Бротигана чрезвычайно интересовали кладбища. Где бы он ни был – в Токио, Париже, Гонолулу, – первым делом он отправлялся на местное кладбище. Для него эти скорбные места были главной достопримечательностью.
В 1983 году, впервые оказавшись в Париже, Ричард попросил отвезти его (и сопровождавшего француза) на кладбище Пер-Лашез. У ворот их встретил служащий. Поглядев на Бротигана, – под пятьдесят, длинноволосый, в джинсах клешом, – он спросил: «Вы к Джиму Моррисону?» Бротиган, уже изрядно пьяный, принял величественный вид: «Я не хочу видеть место, где похоронен мой друг. Я ищу могилу Аполлинера».
С Моррисоном Бротиган действительно был знаком. Они встречались на каких-то вечеринках.

Бротиган всегда привлекал внимание своим видом. В Токио все оборачивались на него. Ричард приписывал это своей литературной известности. В январе 1984 он жил в Амстердаме, собираясь позднее отправиться в Японию. Погода сначала была дождливая.

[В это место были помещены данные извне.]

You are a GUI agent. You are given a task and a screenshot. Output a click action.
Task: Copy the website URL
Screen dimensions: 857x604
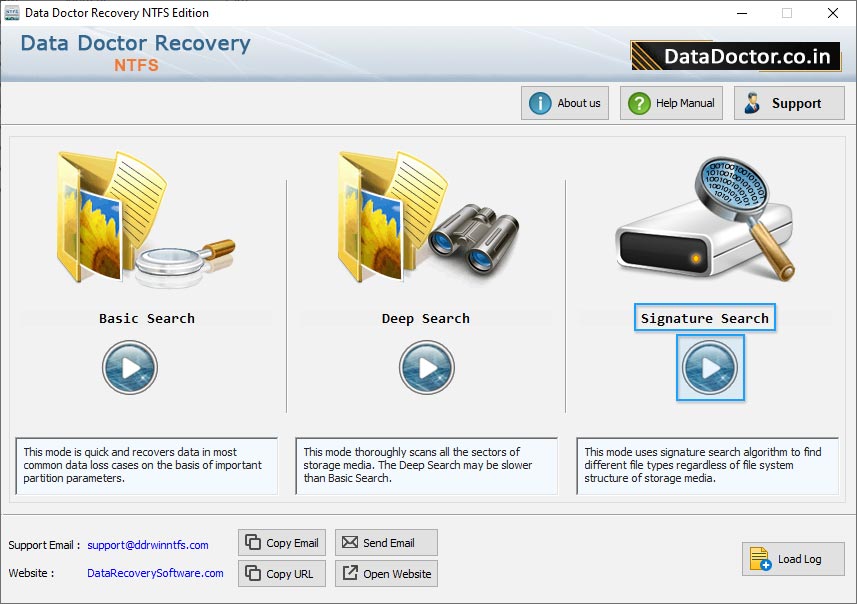click(x=282, y=574)

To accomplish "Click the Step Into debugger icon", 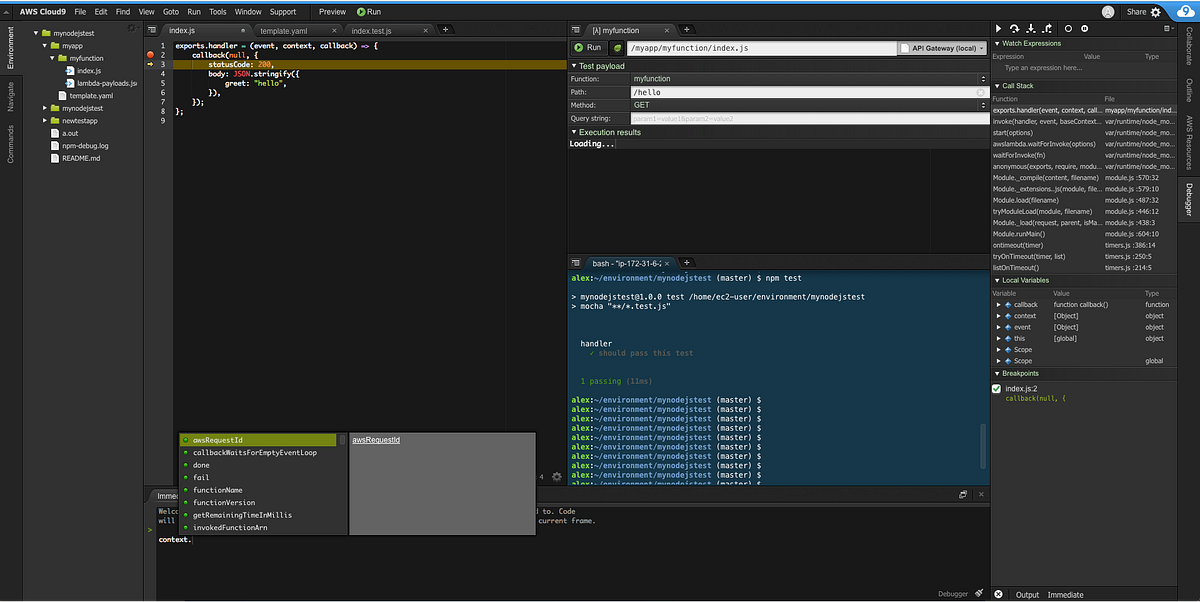I will 1030,28.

Шум дождя помогал Ричарду бороться с бессонницей (это была его давняя проблема: он боялся увидеть во сне кошмары). Потом дождь сменился снегопадами. Бессонница вернулась. К ней присоединилась другая напасть: стоило мальчишкам на улице увидеть Бротигана, как они принимались забрасывать его снежками.

С конца 70-х – начала 80-х популярность Бротигана стремительно падала. В 1983 году издательство сообщило ему, что за полгода не продано ни одного экземпляра «Генерала конфедерации из Биг сура». Бротиган вынужден был продавать недвижимость. Он не мог платить за аренду квартиры в Сан-Франциско. Во время последнего визита в Токио его проживание в дорогом отеле (от привычной гостиницы Ричард отказаться не мог) и счета в баре оплачивала Такако Шиина. Она заняла большую сумму, чтобы оплатить расходы Ричарда, уверенная, что он вернет долг. Но Бротиган долга так и не вернул. Он экономил на всем, включая аренду пишущей машинки (писал в блокнотах). Освобождая квартиру во Фриско, которую он снимал долгое время, Ричард попросил друга помочь упаковать вещи. Потом, показывая на коробки, грустно сказал: «Вот она, карьера американского писателя».